Stored data entries:
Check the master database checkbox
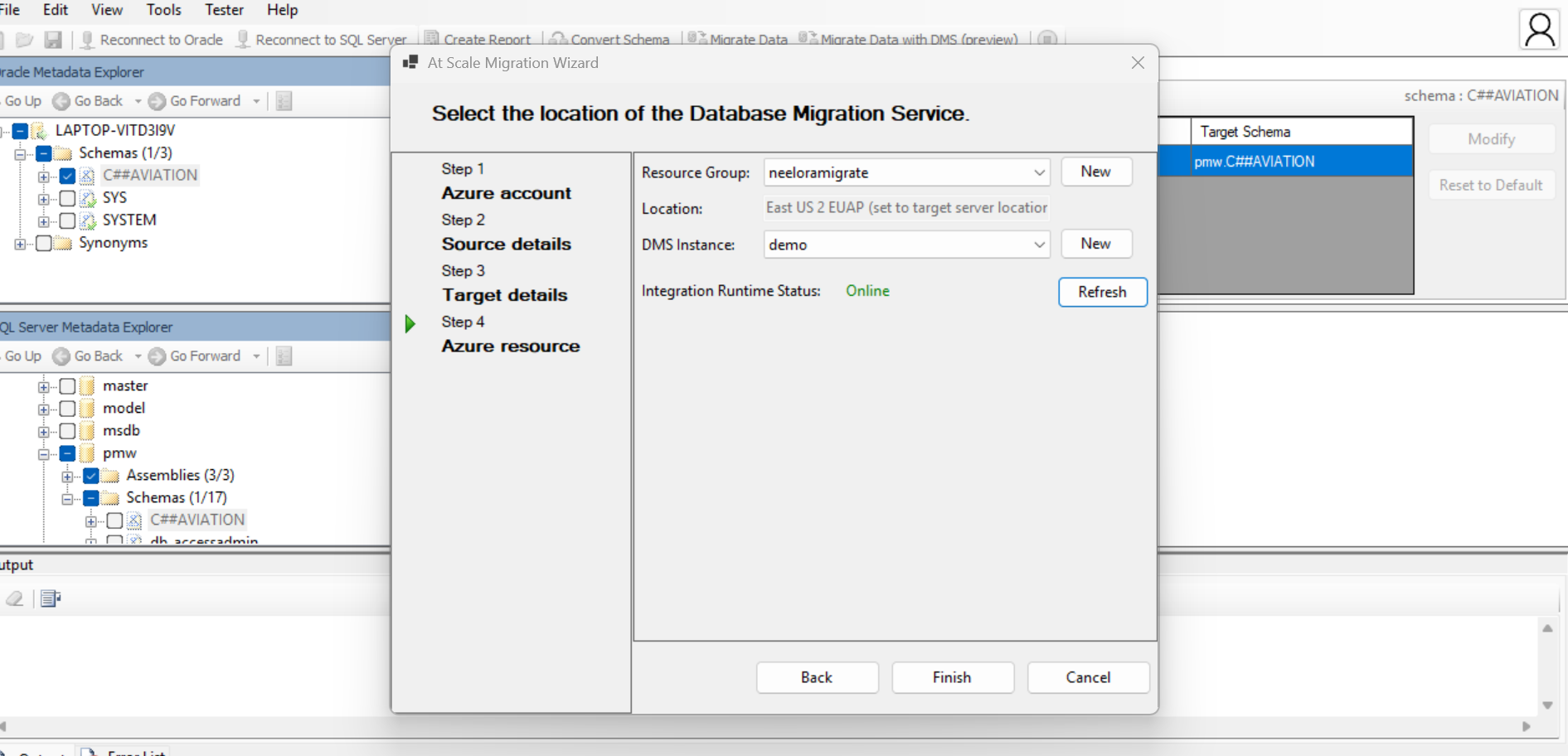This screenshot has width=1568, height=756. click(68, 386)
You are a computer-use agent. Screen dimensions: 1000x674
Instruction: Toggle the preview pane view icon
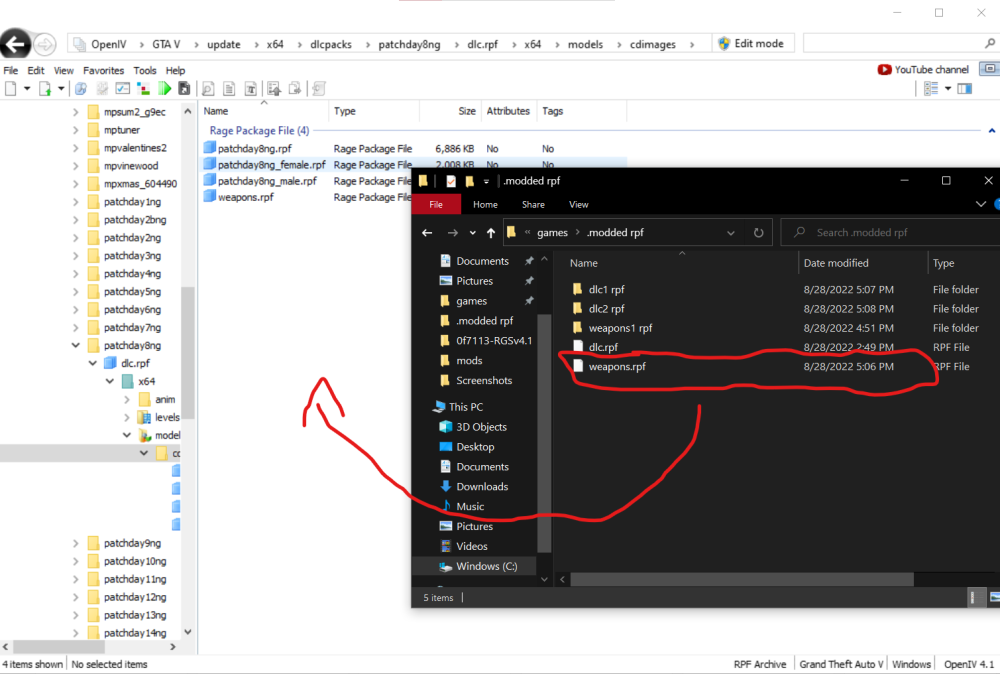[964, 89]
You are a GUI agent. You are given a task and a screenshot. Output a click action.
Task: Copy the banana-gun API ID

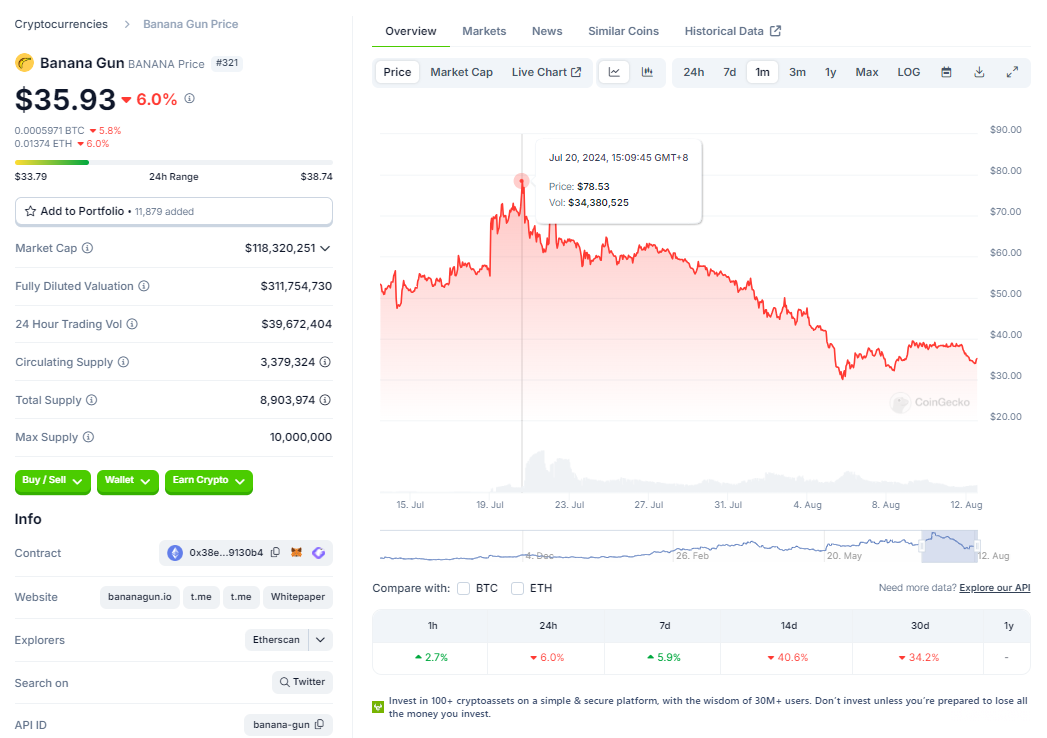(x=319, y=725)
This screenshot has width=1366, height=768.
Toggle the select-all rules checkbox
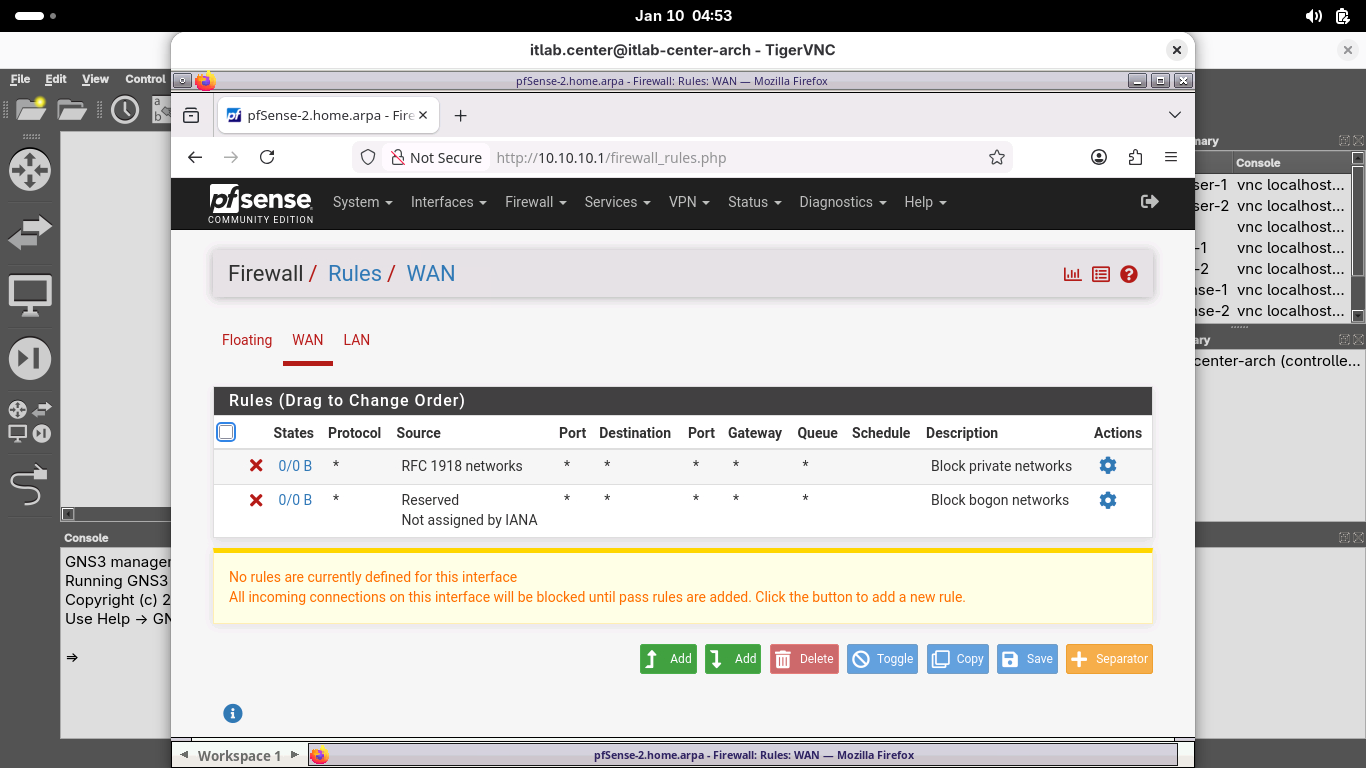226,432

* [What the task asks]:
Your job is to copy each entry exactly as written; the pictures do not go in.

* [Solution to this problem]:
Check the master database checkbox
This screenshot has width=1568, height=756. click(68, 386)
You are a computer-use agent. Screen dimensions: 1000x674
Instruction: Toggle the preview pane view icon
[964, 89]
You are a GUI agent. You are given a task and a screenshot. Output a click action.
Task: Copy the banana-gun API ID

(x=319, y=725)
This screenshot has width=1366, height=768.
Toggle the select-all rules checkbox
226,432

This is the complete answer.